Future Manufacturing Developments

As demand for semaglutide and related peptides continues to grow, manufacturing technology is evolving to improve efficiency, reduce costs, and increase capacity.

Continuous Manufacturing

Traditional peptide synthesis is a batch process—each batch is synthesized, purified, and tested separately. Continuous manufacturing, where synthesis and purification occur in a continuous flow rather than discrete batches, could improve efficiency and reduce costs. Several companies are developing continuous peptide synthesis technologies, though these are not yet widely adopted for commercial production.

Improved Synthesis Methods

New coupling reagents, protecting groups, and synthesis strategies continue to be developed, potentially improving yields, reducing synthesis time, and minimizing impurities. Microwave-assisted synthesis can accelerate coupling reactions. Flow chemistry can improve reaction control and scalability. These advances may make peptide synthesis more efficient and economical.

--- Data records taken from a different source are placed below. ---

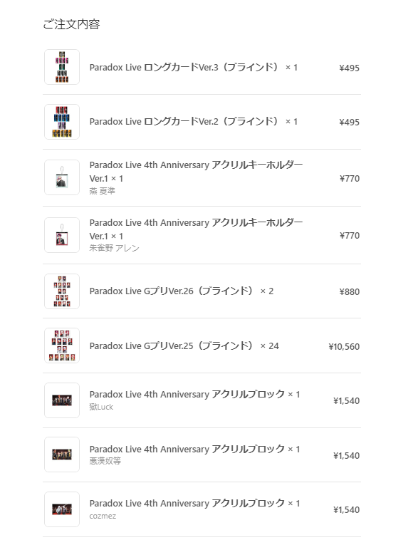Select the cozmez acrylic block thumbnail
Viewport: 413px width, 540px height.
62,509
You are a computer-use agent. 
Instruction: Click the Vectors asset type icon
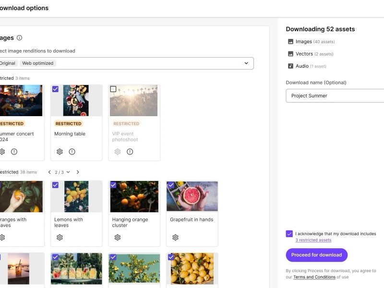(x=290, y=54)
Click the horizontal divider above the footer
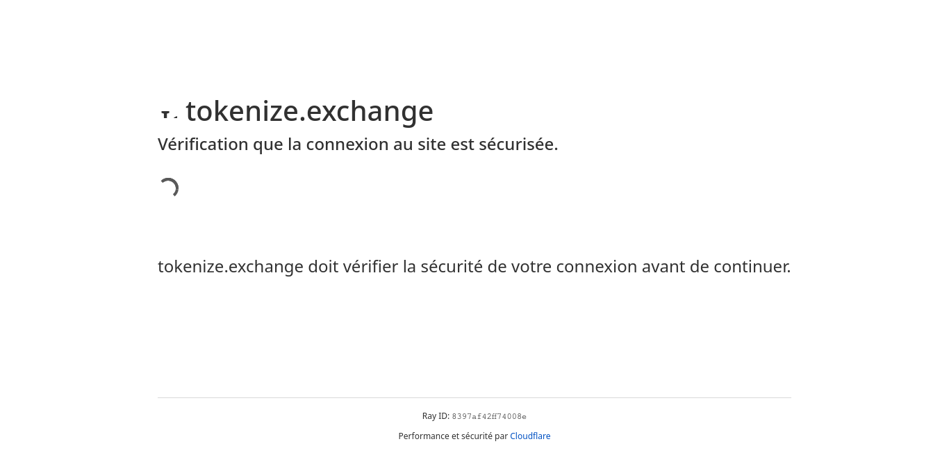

Alternative Production Methods

While semaglutide is currently produced by chemical synthesis, recombinant DNA technology (expressing the peptide in bacteria or yeast) is used for some therapeutic peptides. However, semaglutide's non-natural amino acid (AIB) and fatty acid modification make recombinant production challenging. Hybrid approaches combining recombinant production of the peptide backbone with chemical attachment of modifications are being explored.

Biosimilars

As semaglutide patents expire (expected in the 2030s), biosimilar versions will likely be developed. Biosimilars are highly similar versions of biologic drugs that must demonstrate comparable quality, safety, and efficacy to the reference product. Biosimilar semaglutide could increase competition and reduce costs, improving access for patients. However, developing biosimilars for complex peptides like semaglutide is challenging and requires substantial investment in manufacturing and clinical testing.